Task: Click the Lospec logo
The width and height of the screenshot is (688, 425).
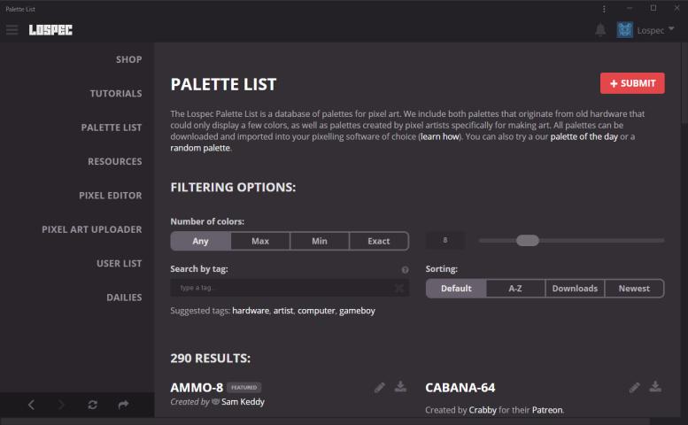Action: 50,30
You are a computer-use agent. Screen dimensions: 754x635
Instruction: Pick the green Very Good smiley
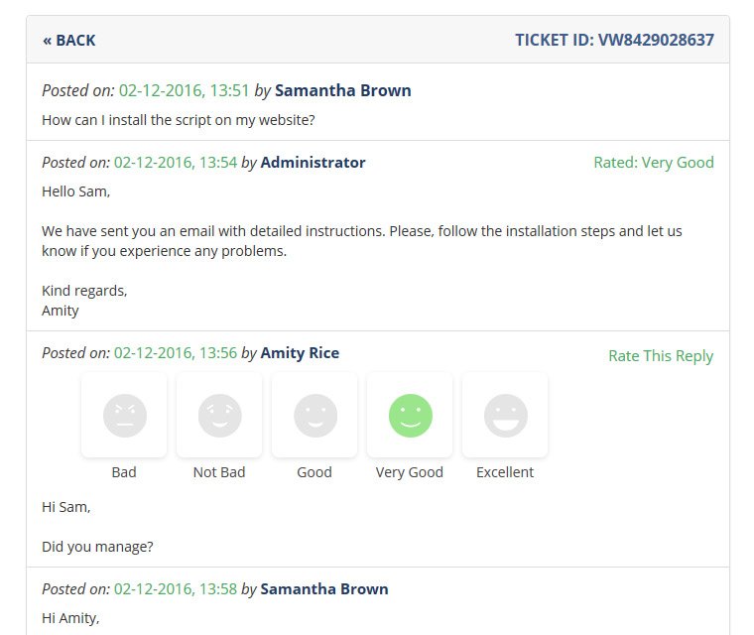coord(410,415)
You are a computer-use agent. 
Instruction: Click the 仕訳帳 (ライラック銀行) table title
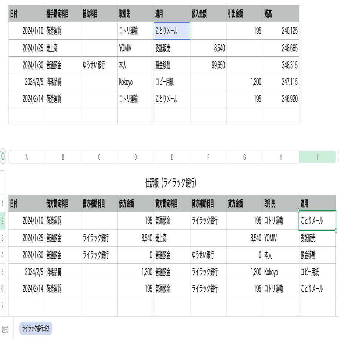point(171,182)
● ● ● ●
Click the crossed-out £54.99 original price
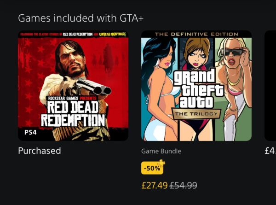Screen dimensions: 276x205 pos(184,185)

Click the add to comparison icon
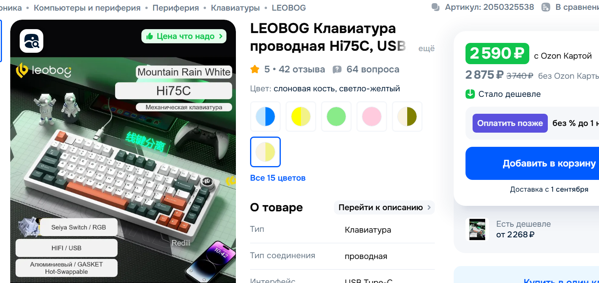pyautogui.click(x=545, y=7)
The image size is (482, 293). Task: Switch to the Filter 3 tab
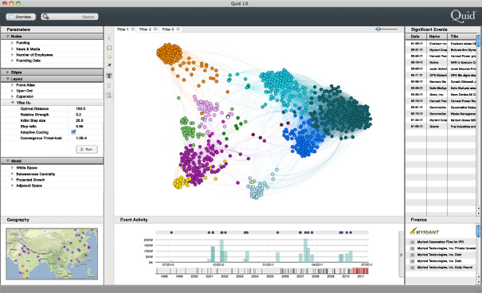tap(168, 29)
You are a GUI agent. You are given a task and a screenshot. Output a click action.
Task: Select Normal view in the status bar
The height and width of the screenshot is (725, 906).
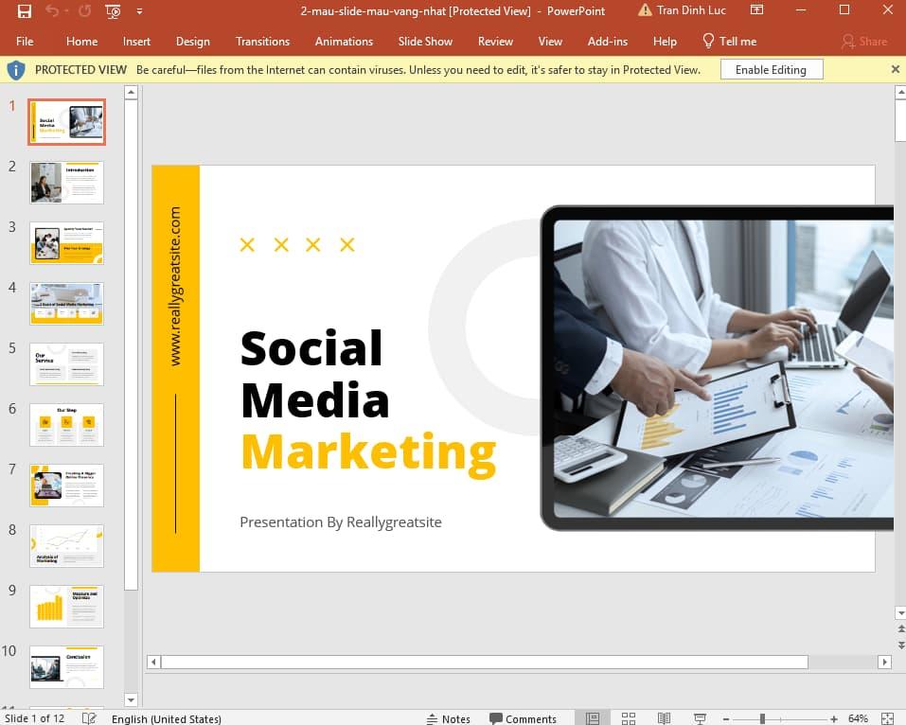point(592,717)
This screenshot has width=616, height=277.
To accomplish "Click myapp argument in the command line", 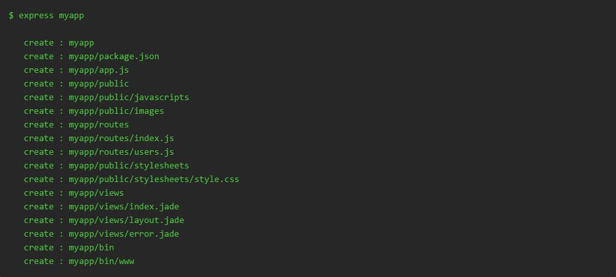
● ● ● ●
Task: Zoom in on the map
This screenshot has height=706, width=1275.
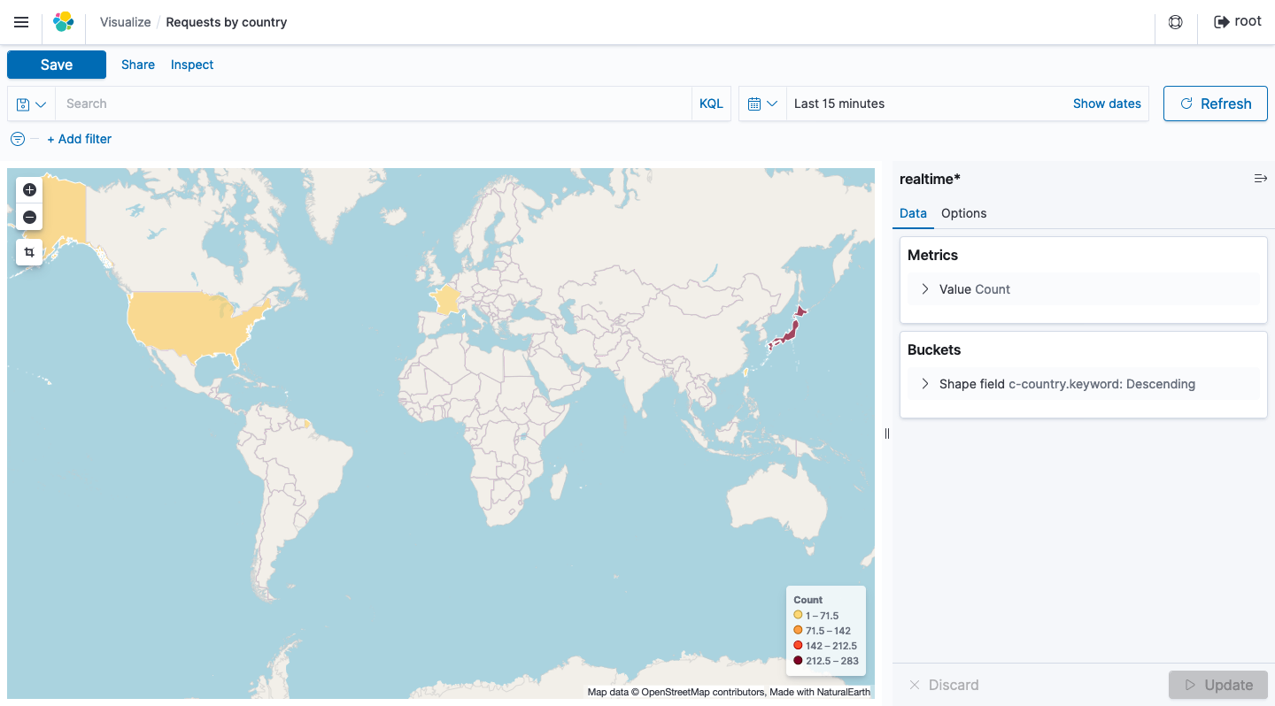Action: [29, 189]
● ● ● ●
Task requirements — Looking at the data above, report how many of its lines include the word "agent". The number alone is the answer.

Solution — 3